Exercise instructions:
Nothing is needed except the lines below that run from the one with "Instruction: Click the green" through the one with "Select the Taobao source in sidebar", repeated exactly.

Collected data
=== Begin Enclosure ===

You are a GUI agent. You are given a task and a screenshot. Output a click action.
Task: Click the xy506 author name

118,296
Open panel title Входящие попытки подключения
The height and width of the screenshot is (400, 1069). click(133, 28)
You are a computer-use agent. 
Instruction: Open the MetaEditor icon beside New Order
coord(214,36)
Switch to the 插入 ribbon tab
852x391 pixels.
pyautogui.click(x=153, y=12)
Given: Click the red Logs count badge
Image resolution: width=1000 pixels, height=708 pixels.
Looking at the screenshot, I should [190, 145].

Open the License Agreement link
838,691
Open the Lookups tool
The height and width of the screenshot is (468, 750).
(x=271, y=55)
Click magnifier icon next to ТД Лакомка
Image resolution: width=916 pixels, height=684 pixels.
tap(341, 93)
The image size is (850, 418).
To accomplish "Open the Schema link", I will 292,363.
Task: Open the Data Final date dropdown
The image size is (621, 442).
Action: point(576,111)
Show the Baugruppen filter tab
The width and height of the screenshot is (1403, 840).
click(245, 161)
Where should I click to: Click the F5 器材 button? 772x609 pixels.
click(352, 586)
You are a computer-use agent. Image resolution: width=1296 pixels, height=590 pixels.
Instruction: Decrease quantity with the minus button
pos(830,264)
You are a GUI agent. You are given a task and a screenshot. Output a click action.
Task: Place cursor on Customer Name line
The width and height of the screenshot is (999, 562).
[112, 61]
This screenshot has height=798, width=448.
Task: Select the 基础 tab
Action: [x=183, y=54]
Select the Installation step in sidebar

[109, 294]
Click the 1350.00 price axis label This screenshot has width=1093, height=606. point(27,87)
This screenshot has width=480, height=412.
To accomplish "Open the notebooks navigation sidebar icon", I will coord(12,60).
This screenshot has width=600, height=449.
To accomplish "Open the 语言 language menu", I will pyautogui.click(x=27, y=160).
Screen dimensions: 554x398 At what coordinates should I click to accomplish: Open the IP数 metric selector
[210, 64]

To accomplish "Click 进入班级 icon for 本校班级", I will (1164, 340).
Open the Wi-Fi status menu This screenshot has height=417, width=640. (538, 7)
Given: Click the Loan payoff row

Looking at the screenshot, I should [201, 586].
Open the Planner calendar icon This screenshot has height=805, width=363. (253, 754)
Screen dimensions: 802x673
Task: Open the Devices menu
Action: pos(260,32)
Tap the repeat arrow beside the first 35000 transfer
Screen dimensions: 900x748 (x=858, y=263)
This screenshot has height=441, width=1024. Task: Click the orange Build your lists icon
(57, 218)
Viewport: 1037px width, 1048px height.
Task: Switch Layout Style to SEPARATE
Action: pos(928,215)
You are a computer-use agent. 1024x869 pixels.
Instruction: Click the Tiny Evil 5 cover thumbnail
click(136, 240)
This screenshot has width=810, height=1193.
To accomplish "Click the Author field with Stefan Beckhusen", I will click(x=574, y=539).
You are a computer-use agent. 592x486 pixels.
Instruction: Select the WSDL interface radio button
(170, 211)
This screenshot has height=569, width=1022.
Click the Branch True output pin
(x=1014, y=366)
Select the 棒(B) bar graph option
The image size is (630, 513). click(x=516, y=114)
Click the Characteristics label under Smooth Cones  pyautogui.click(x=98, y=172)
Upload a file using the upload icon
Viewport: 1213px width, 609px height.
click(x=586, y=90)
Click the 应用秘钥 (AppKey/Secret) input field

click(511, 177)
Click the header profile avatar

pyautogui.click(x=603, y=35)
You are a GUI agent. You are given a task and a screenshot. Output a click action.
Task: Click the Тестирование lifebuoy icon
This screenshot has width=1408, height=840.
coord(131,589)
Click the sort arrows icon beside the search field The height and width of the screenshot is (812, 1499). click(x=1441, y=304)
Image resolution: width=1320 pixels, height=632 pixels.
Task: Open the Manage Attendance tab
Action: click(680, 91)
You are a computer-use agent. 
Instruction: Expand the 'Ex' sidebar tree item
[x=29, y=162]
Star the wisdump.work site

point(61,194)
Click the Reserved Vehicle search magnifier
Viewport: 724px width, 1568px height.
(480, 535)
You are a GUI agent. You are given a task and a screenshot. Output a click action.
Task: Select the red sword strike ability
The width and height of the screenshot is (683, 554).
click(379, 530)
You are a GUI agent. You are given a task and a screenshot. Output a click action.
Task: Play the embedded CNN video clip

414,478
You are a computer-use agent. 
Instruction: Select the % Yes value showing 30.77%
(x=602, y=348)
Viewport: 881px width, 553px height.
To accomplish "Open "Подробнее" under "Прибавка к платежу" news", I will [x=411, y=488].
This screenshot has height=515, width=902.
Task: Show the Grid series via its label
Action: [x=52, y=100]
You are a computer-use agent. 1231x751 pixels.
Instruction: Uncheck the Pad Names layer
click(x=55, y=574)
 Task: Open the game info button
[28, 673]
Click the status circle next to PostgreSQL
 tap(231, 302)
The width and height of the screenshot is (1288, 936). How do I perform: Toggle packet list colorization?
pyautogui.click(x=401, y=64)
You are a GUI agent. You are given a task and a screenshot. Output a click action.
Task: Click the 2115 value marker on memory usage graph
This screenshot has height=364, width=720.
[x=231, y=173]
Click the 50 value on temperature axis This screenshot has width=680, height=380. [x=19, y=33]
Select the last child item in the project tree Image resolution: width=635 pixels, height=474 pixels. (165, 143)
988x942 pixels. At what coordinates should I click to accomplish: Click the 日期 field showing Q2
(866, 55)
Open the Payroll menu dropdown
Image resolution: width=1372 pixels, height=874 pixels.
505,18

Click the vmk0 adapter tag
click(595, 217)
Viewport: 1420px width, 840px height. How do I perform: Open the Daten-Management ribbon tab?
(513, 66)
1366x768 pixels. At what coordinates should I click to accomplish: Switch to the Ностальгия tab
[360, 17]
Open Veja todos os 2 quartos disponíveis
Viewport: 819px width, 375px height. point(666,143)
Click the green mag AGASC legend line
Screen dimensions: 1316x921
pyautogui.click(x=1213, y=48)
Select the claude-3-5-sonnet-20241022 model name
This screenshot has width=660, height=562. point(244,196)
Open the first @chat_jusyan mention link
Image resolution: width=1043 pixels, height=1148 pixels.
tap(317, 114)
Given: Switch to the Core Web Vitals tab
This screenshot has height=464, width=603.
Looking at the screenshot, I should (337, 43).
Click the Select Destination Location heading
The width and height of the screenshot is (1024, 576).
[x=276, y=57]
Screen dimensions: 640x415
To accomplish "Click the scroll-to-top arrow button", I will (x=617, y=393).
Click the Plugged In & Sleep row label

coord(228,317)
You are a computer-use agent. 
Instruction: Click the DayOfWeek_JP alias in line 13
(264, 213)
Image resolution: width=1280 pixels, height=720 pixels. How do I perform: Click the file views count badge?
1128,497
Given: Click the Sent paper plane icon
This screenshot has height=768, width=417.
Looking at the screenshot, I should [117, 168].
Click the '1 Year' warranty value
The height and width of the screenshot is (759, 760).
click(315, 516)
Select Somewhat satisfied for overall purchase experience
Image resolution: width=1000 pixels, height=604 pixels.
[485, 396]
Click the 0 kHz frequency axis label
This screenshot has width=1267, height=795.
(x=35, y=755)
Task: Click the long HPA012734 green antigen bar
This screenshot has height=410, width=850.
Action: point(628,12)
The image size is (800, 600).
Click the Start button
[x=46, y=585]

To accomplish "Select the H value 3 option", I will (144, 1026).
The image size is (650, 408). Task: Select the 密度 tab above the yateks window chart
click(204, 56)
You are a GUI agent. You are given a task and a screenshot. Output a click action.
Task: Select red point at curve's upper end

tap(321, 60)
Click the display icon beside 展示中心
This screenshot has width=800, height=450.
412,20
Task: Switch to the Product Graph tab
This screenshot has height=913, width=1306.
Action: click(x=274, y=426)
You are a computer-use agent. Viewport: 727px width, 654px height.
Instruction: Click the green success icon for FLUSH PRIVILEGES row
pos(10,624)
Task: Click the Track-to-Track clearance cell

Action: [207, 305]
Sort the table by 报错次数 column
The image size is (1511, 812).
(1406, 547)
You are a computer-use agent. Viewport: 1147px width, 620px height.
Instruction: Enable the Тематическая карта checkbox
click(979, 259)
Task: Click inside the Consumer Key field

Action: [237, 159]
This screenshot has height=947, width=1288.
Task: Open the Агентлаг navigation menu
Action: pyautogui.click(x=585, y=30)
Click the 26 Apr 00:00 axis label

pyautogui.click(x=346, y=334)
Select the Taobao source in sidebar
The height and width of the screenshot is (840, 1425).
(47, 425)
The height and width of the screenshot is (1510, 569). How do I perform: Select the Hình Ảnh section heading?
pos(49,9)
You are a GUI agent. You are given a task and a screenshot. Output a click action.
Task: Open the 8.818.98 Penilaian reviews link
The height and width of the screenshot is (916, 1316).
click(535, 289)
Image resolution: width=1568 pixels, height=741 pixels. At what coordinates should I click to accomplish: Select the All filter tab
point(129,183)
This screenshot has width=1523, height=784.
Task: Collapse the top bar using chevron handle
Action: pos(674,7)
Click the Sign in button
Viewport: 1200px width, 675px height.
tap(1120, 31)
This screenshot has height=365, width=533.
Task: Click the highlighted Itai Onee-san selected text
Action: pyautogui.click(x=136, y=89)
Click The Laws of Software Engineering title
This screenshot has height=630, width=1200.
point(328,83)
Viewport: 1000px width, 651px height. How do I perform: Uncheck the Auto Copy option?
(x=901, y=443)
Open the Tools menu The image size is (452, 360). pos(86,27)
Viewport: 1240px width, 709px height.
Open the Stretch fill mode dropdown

=== End Enclosure ===

Task output:
Instruction: Click the green success icon for FLUSH PRIVILEGES row
pos(10,624)
Task: Click the Track-to-Track clearance cell

Action: [207, 305]
Sort the table by 报错次数 column
The image size is (1511, 812).
(1406, 547)
You are a computer-use agent. Viewport: 1147px width, 620px height.
Instruction: Enable the Тематическая карта checkbox
click(979, 259)
Task: Click inside the Consumer Key field

Action: [237, 159]
This screenshot has height=947, width=1288.
Task: Open the Агентлаг navigation menu
Action: pyautogui.click(x=585, y=30)
Click the 26 Apr 00:00 axis label

pyautogui.click(x=346, y=334)
Select the Taobao source in sidebar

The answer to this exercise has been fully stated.